— start of RECORDS FOR PROCESSING —

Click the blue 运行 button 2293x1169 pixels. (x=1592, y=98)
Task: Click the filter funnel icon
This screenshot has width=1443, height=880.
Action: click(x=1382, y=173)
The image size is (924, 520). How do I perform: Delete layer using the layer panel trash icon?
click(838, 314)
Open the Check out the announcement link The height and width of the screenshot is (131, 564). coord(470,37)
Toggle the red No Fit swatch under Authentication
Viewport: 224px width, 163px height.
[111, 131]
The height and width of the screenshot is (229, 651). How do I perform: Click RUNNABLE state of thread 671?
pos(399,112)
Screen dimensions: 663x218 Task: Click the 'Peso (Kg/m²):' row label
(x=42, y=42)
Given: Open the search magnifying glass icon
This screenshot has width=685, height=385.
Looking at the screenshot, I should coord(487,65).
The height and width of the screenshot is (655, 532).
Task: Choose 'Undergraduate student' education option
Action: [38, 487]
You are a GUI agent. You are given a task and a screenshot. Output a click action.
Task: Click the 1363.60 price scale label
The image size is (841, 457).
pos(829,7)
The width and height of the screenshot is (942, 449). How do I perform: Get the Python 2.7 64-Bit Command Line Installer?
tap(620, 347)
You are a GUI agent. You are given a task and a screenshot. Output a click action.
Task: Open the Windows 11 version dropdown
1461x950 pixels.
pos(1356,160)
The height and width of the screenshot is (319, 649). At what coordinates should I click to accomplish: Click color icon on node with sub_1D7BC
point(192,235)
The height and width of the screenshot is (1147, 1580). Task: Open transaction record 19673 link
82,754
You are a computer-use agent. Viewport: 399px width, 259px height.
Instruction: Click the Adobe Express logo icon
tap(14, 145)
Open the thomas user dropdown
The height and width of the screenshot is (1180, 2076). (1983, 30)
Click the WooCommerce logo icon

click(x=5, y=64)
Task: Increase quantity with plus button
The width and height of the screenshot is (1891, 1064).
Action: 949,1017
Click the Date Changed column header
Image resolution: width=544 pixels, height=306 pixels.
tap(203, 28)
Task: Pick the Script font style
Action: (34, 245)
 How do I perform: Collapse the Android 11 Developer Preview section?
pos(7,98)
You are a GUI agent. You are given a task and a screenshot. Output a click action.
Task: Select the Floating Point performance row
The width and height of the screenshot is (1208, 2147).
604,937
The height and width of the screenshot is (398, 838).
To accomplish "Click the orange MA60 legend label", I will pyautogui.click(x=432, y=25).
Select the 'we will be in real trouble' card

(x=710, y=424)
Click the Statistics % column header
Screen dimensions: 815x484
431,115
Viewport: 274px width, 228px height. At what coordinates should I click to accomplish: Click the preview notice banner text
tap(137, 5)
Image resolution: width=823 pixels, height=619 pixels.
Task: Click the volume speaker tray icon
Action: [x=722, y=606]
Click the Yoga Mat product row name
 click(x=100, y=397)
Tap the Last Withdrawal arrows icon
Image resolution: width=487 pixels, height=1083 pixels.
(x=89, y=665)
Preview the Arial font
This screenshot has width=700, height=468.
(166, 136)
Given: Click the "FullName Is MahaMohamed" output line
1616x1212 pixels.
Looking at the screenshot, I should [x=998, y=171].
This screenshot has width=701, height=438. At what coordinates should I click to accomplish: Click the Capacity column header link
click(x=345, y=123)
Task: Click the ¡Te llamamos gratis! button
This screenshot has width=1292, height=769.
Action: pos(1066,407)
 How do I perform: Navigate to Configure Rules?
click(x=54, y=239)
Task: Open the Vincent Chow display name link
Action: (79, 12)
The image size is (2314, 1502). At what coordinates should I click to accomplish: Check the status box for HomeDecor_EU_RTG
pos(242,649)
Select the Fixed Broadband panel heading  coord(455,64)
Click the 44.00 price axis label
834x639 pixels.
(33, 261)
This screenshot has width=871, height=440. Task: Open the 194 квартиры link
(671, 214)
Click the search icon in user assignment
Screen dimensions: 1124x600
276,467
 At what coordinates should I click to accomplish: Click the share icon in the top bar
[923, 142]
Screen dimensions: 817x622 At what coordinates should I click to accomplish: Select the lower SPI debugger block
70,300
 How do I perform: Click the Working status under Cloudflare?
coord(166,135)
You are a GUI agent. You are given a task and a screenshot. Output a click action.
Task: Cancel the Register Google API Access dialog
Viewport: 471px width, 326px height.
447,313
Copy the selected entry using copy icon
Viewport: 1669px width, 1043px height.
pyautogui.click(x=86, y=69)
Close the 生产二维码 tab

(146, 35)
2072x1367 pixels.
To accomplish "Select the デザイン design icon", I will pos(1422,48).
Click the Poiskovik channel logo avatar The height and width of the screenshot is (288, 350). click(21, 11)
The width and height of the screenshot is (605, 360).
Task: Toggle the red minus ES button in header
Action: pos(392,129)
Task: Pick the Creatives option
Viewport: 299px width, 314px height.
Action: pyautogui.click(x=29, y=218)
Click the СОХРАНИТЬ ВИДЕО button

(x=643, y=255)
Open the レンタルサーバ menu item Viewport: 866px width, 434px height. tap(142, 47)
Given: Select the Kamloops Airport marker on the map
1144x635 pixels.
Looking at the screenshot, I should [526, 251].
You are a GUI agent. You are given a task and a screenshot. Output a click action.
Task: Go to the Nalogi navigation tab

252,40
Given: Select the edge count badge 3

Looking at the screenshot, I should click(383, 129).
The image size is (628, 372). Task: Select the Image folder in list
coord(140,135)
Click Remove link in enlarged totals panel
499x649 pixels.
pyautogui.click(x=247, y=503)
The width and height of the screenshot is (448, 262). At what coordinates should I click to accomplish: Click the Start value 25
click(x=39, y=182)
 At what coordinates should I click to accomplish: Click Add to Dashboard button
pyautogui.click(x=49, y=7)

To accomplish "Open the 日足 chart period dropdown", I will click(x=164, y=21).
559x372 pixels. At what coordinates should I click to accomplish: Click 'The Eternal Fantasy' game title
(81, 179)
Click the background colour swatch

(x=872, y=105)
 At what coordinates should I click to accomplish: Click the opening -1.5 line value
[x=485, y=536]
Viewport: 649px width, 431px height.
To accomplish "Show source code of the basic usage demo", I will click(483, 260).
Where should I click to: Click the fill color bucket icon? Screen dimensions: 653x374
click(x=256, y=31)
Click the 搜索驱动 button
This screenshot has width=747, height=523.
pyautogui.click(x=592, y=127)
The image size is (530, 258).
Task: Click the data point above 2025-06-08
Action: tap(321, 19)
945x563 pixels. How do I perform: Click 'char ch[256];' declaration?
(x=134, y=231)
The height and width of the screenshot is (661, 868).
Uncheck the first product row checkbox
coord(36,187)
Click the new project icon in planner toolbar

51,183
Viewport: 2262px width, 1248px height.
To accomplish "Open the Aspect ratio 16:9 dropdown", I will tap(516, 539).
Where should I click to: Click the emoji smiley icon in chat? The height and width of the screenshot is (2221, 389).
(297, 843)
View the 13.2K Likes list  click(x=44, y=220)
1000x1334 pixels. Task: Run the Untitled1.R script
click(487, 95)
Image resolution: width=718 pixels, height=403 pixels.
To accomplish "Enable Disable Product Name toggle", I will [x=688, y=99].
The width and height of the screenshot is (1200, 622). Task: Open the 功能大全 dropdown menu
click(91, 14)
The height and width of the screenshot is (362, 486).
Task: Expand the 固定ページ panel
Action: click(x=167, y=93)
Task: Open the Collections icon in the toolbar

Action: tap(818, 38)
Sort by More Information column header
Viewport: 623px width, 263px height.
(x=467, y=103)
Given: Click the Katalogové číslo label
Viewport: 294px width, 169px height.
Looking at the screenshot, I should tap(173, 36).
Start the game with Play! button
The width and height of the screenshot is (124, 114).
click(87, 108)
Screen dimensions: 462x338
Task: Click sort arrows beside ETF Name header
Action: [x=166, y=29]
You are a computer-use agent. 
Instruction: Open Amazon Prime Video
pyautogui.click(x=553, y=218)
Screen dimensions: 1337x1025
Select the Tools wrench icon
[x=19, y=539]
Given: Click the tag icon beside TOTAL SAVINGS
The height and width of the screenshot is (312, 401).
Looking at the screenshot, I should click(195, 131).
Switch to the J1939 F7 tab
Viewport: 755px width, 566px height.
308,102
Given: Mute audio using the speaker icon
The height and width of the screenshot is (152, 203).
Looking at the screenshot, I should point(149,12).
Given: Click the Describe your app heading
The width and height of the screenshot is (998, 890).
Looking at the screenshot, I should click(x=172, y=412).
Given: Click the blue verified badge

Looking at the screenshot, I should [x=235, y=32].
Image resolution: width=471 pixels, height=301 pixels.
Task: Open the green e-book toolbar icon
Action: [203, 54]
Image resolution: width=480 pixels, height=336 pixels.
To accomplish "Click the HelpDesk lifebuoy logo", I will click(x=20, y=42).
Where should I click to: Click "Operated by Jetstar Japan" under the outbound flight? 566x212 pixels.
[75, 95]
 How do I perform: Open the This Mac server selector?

— end of RECORDS FOR PROCESSING —

-- EXERCISE DETAILS --
Copy, character for character, everything in the rows from the line containing "Given: Click the tag" down to the line containing "Looking at the screenshot, I should point(149,12).", including both of those lines.

-- SOLUTION TO THIS PROBLEM --
Given: Click the tag icon beside TOTAL SAVINGS
The height and width of the screenshot is (312, 401).
Looking at the screenshot, I should click(195, 131).
Switch to the J1939 F7 tab
Viewport: 755px width, 566px height.
308,102
Given: Mute audio using the speaker icon
The height and width of the screenshot is (152, 203).
Looking at the screenshot, I should point(149,12).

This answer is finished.